Saat SD kami satu sekolah. Masih ingat juga saya saat itu, saat jam istirahat Mas Iwan menghampiriku untuk meminta tambahan uang saku. Padahal jelas uang saku kakakku lebih banyak dari aku. Wajah kami berdua mirip, hampir semua guru tahu kalau kita bersaudara. Waktu di sekolah Mas Iwan lebih banyak bermain dengan teman-temannya. Begitu pun saat di rumah, saat sore hari masku lebih sering bermain keluar bersama teman-temannya.

Naik ke jenjang SMP, masku diterima di SMP 2 Semarang, salah satu sekolah terbaik di kota Semarang. Ya, aku amini kalau kakakku adalah anak yang cerdas. Kata ibu saat berumur 2 tahun Mas Iwan sudah bisa merangkai puzzle dengan baik dan benar. IQnya pun tergolong cerdas. Saat SMP sekitar tahun 2001 kakakku berubah hobi dari bermain di lapangan berubah ke bermain di dapan komputer. Aku pun ikut belajar bermain beberapa game komputer seperti Hitman, Resident Evil, Sims City, Tomb Rider, bahkan Counter Strike. Aku juga menjadi pendengar lagu-lagu Linkin Park, dan Dewa 19.
Walaupun kami tak terlalu akrab dan sering bertengkar hebat, tapi aku tahu kakakku sayang padaku.

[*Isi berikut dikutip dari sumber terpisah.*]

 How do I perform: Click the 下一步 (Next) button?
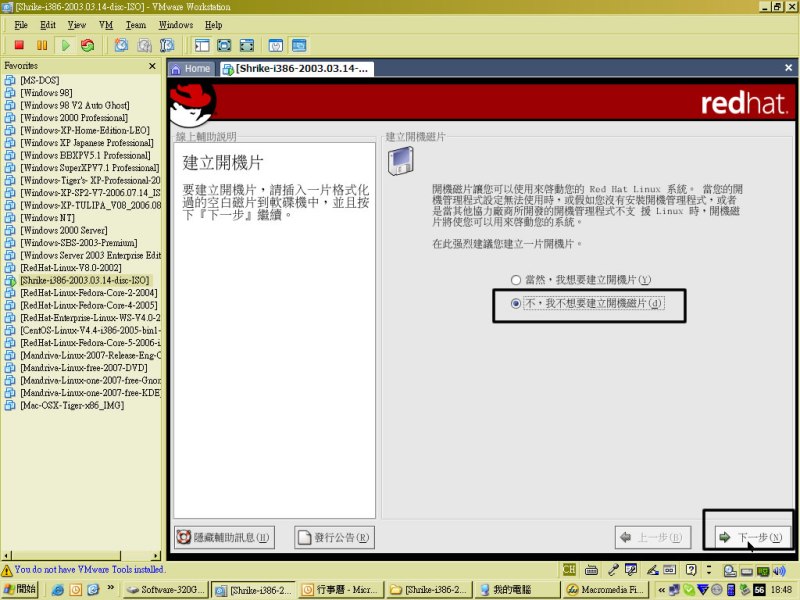749,538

Aku akui aku pernah menjadi saudara yang tidak baik kepada kakakku. Karena kami yang tak begitu akrab dan sering bertengkar ada rasa sebal kepada kakakku. Saat kakakku mendapatkan masalah dan sakit, saat itu aku malah berpikir. "Ih nyusahin aja sih ini mas Iwan. Cari-cari perhatian aja." Padahal saat itu kakakku benar-benar sakit dan butuh support dari semua anggota keluarga. Adikku malah bisa bersikap lebih dewasa dari aku. Saat itu kakakku berusaha melawan sakitnya dengan nalar, logika, dan siraman rohani. Banyak cerita sebenarnya, tapi aku tak bisa menceritakannya di sini.

Semakin aku bertambah usia, aku sadar, ternyata kakakku sayang padaku. Dia kakak yang mau mengantar dan menjemput adikknya di sekolah, tempat les, bahkan sampai ke solo. Selain saudara yang sayang, dia juga anak yang sayang pada orang tuanya, terutama pada ibu.

Selama beberapa tahun aku buta karena tak mau benar-benar menyayangi kakakku. Kini semakin bertambah usia, aku sayang masku. Aku tak ingin melihatnya susah, selalu ingin agar kakakku mendapatkan yang terbaik.

Satu pesan dari ibu yang terus diulang-ulang adalah agar kami bertiga sebagai saudara bisa selalu rukun dan saling membantu bila ada yang kesusahan.